Format everything in the listing from the line containing "Task: Open the Display # count dropdown" down to the line containing "coord(110,61)", both included, as a JSON list of strings with one string per line and no blank lines. Leave the pictures out of the answer.
§ §
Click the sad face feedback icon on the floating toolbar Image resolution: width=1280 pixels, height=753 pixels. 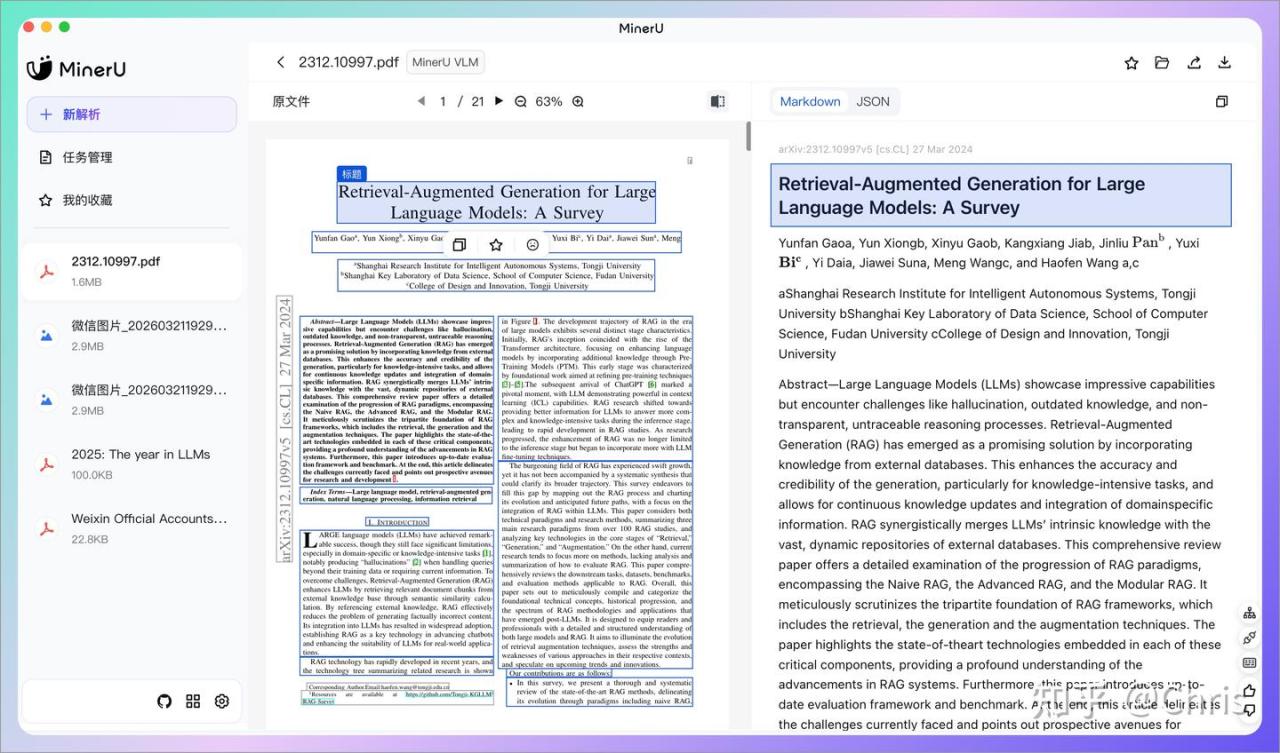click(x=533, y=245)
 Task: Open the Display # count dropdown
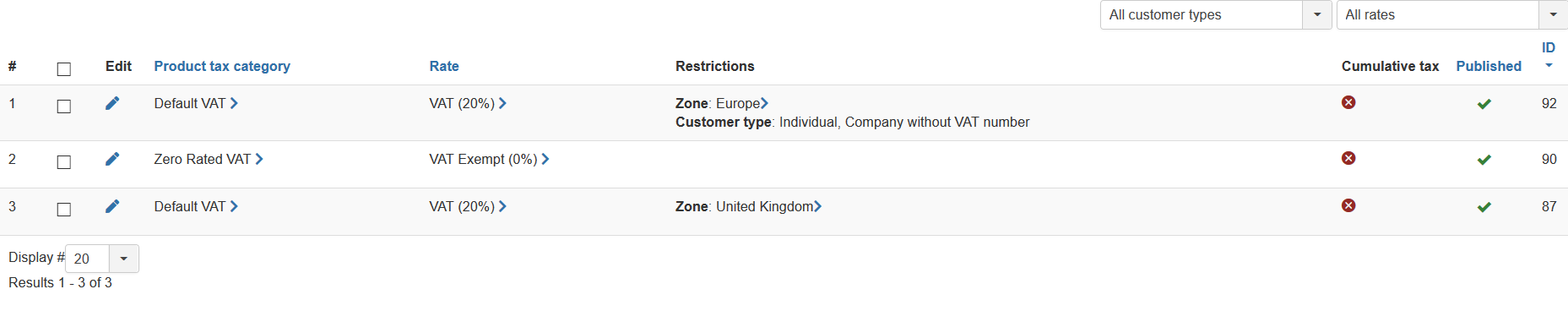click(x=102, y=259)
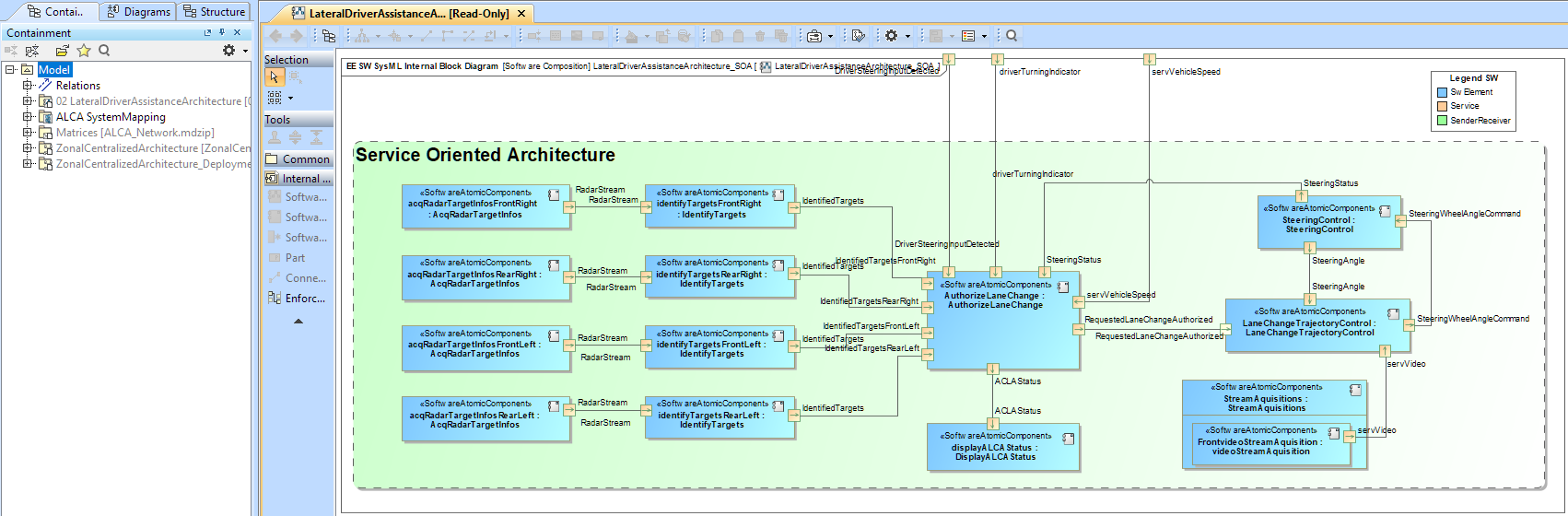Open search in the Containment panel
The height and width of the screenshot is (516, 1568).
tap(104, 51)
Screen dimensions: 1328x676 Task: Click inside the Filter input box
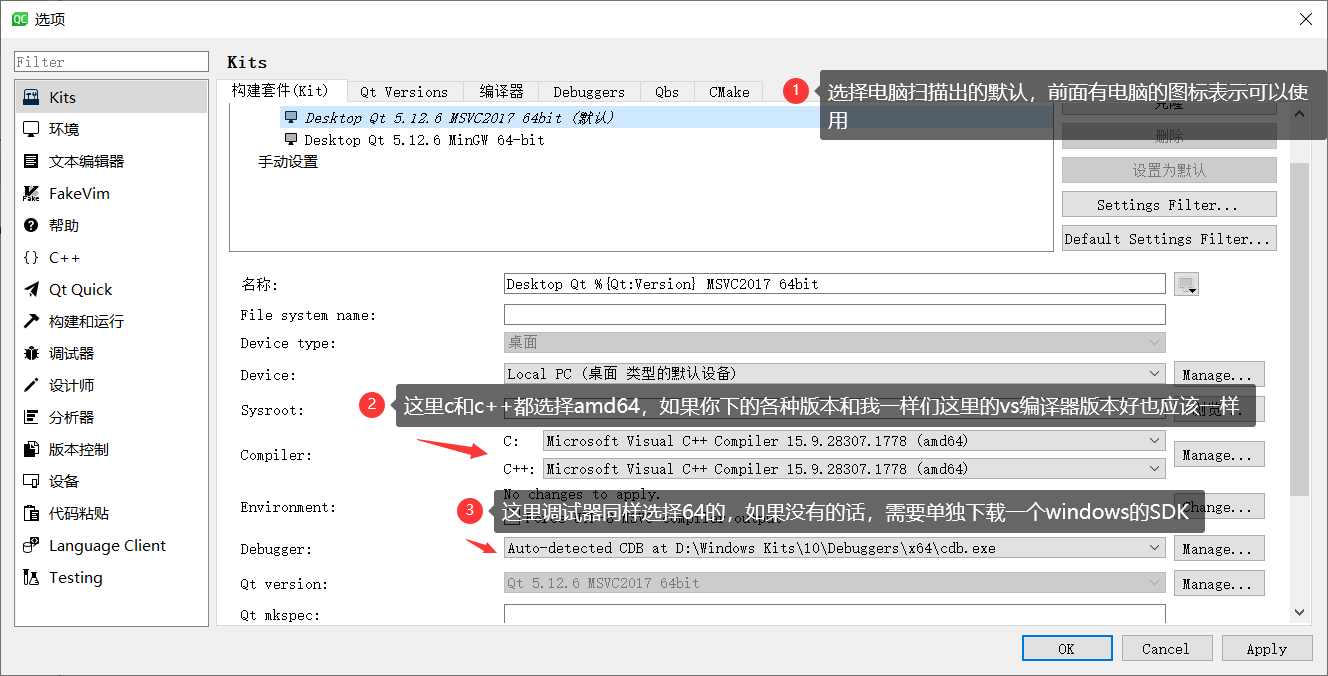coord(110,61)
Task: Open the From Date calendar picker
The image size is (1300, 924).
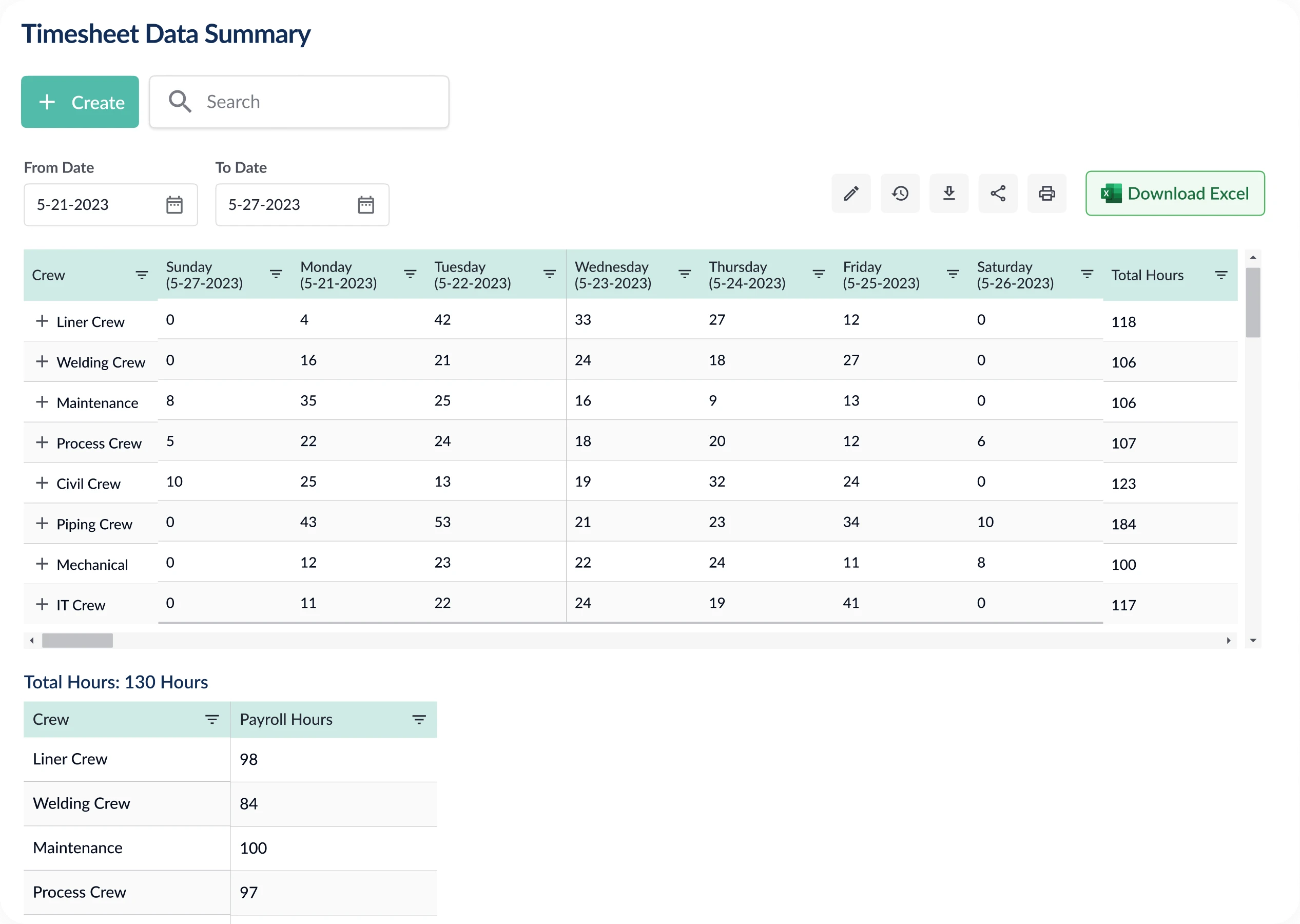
§ §
**Full solution:**
[
  " Task: Open the Display # count dropdown",
  "click(x=102, y=259)",
  "Open search in the Containment panel",
  "The height and width of the screenshot is (516, 1568).",
  "tap(104, 51)",
  "Screen dimensions: 1328x676 Task: Click inside the Filter input box",
  "coord(110,61)"
]